Looks like this is what you have.









Now this is what you need a Parallel/IEEE 1284 to USB. Then it will work on your computer


----------



## backwoodsman7 (Mar 22, 2007)

lostspring said:


> the computer only has the small female connectors. I don't know what there are called but it seems all devices come with them now.


I think you mean USB ports, but you're going to have to make sure of that before continuing.

If it is USB, you can use an adapter cable like what 'arabian knight' suggested, except I think that printer has the mini parallel port (C-type connector), not the standard size Centronics connector like that cable is made for. Again, you'll need to be sure of what you have before proceeding.

So I think you need a USB to parallel adapter cable that ends in a DB25, not a Centronics connector, like this one:
http://www.ebay.com/itm/400310393753

There are cheaper ones available, but it's very important that the adapter supports your operating system, and you didn't tell us what OS you have. This one says it supports Windows up to Vista, as well as Mac and Linux.

Then you'll need a cable to go from the DB25 to the mini Centronics that (I think) your printer has, like this one:
http://www.ebay.com/itm/150752784136

That should do it; but again, you need to make sure of what ports you're working with, because you can see what you have, and we can't.


----------



## arabian knight (Dec 19, 2005)

backwoodsman7 said:


> I think you mean USB ports, but you're going to have to make sure of that before continuing.
> 
> If it is USB, you can use an adapter cable like what 'arabian knight' suggested, except I think that printer has the mini parallel port (C-type connector), not the standard size Centronics connector like that cable is made for. Again, you'll need to be sure of what you have before proceeding.
> 
> ...


According to the specs it looks like this is what this printer has.
*



Interfaces and Connectivity	High-speed bidirectional IEEE 1284 compliant parallel port (C-type connector) with cable included in the box

Click to expand...

*http://h20000.www2.hp.com/bizsupport/TechSupport/Document.jsp?objectID=bpl05920&prodSeriesId=25470


----------



## lostspring (Jun 29, 2007)

Ok I'm confused now. I ordered the one that AK reccomended and the large end is way to big to connect to the printer. I just came back to this and see that BW has also answered my question.
If I understand this correctly then I need to order another cable that will connect to the cable that I just got or do I need to order two more cables. LOL nothing in life is simple is it.
I am running XP as my operarating system.

Thanks for your help.

Tom


----------



## backwoodsman7 (Mar 22, 2007)

lostspring said:


> Ok I'm confused now. I ordered the one that AK reccomended and the large end is way to big to connect to the printer. I just came back to this and see that BW has also answered my question.
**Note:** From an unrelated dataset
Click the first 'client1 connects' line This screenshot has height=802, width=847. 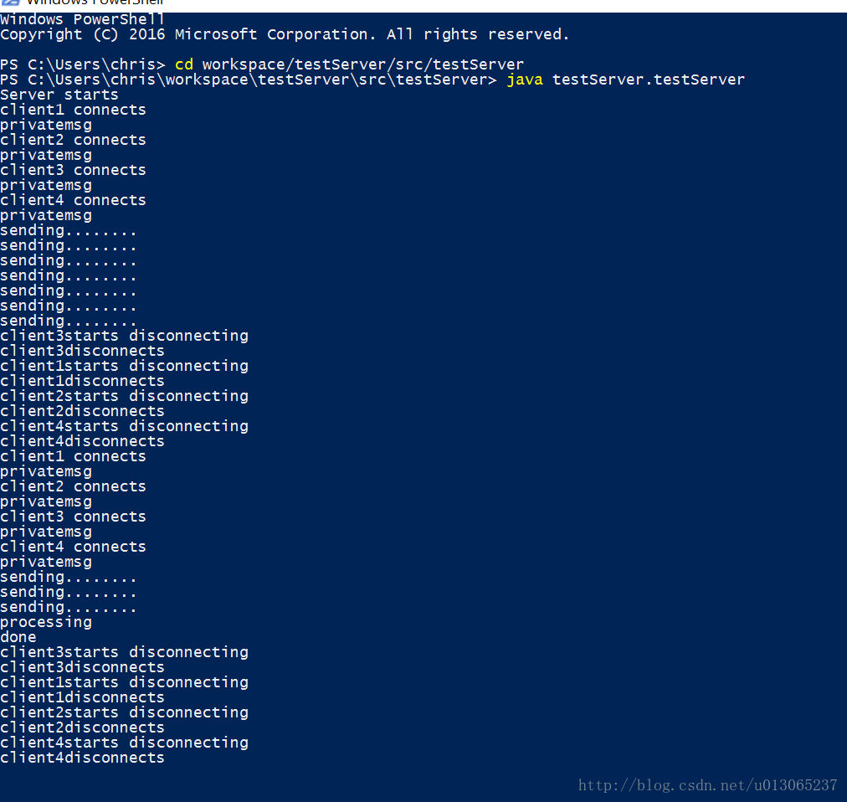click(x=73, y=111)
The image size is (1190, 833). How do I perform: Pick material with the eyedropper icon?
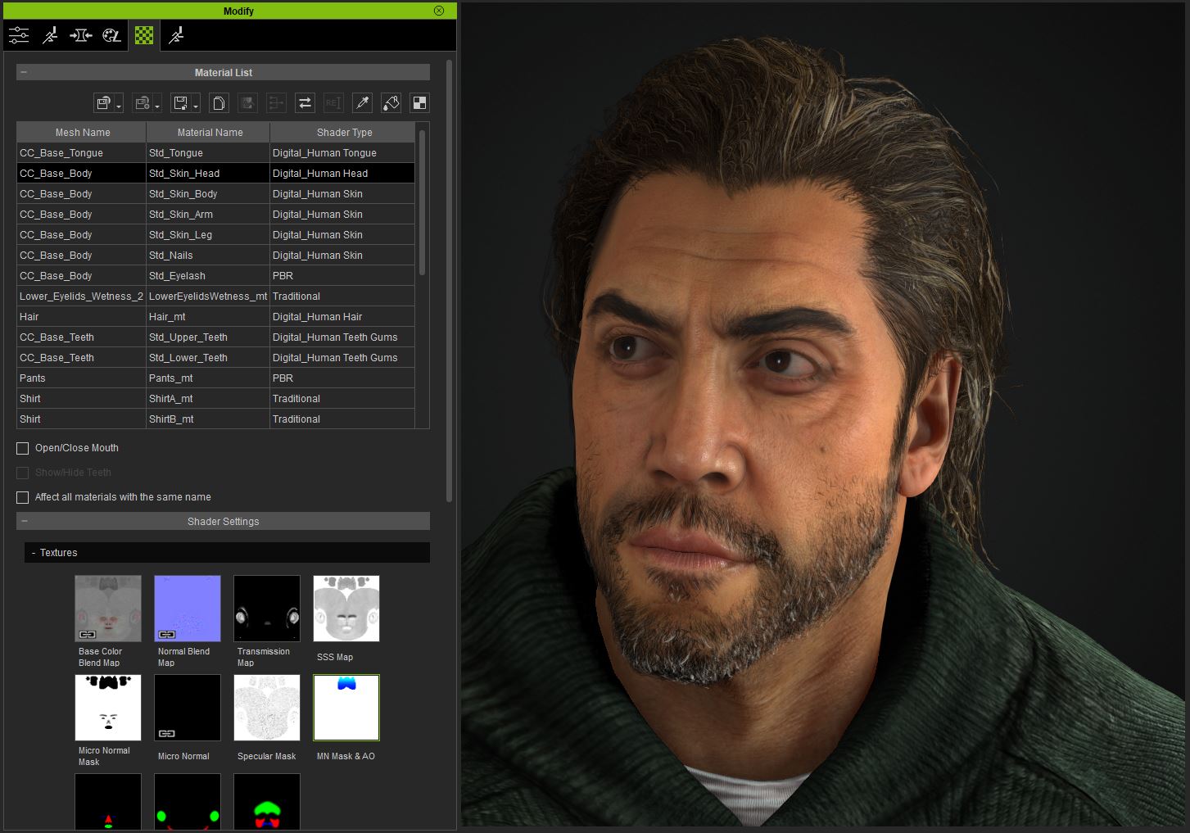click(362, 103)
If you turn on email notification, you don't have to depend on coming back to look at the thread to see if there are any new replies.



> If I understand this correctly then I need to order another cable that will connect to the cable that I just got or do I need to order two more cables.


The two cables is probably the best solution. In a quick look on Ebay, I don't see any Centronics to mini-Centronics cables, only adapters; and you don't really want to hang that much weight off that tiny little connector.


----------



## lostspring (Jun 29, 2007)

backwoodsman7 said:


> I think you mean USB ports, but you're going to have to make sure of that before continuing.
> 
> If it is USB, you can use an adapter cable like what 'arabian knight' suggested, except I think that printer has the mini parallel port (C-type connector), not the standard size Centronics connector like that cable is made for. Again, you'll need to be sure of what you have before proceeding.
> 
> ...


So then, these are the two cables that I need to order?
Sorry for being dense about this


----------



## backwoodsman7 (Mar 22, 2007)

lostspring said:


> So then, these are the two cables that I need to order?


Near as I can tell from here, yes. But I can't overstate the importance of YOU making sure of what ports you have on each end before you order anything. You can see what you have, and we can't. Alternatively, if it's easier for you to just order them and take a (small) chance, that works too.


----------



## lostspring (Jun 29, 2007)

backwoodsman7 said:


> I think you mean USB ports, but you're going to have to make sure of that before continuing.
> 
> If it is USB, you can use an adapter cable like what 'arabian knight' suggested, except I think that printer has the mini parallel port (C-type connector), not the standard size Centronics connector like that cable is made for. Again, you'll need to be sure of what you have before proceeding.
> 
> ...


This is what I did. It worked perfectly. Thanks for your help.


----------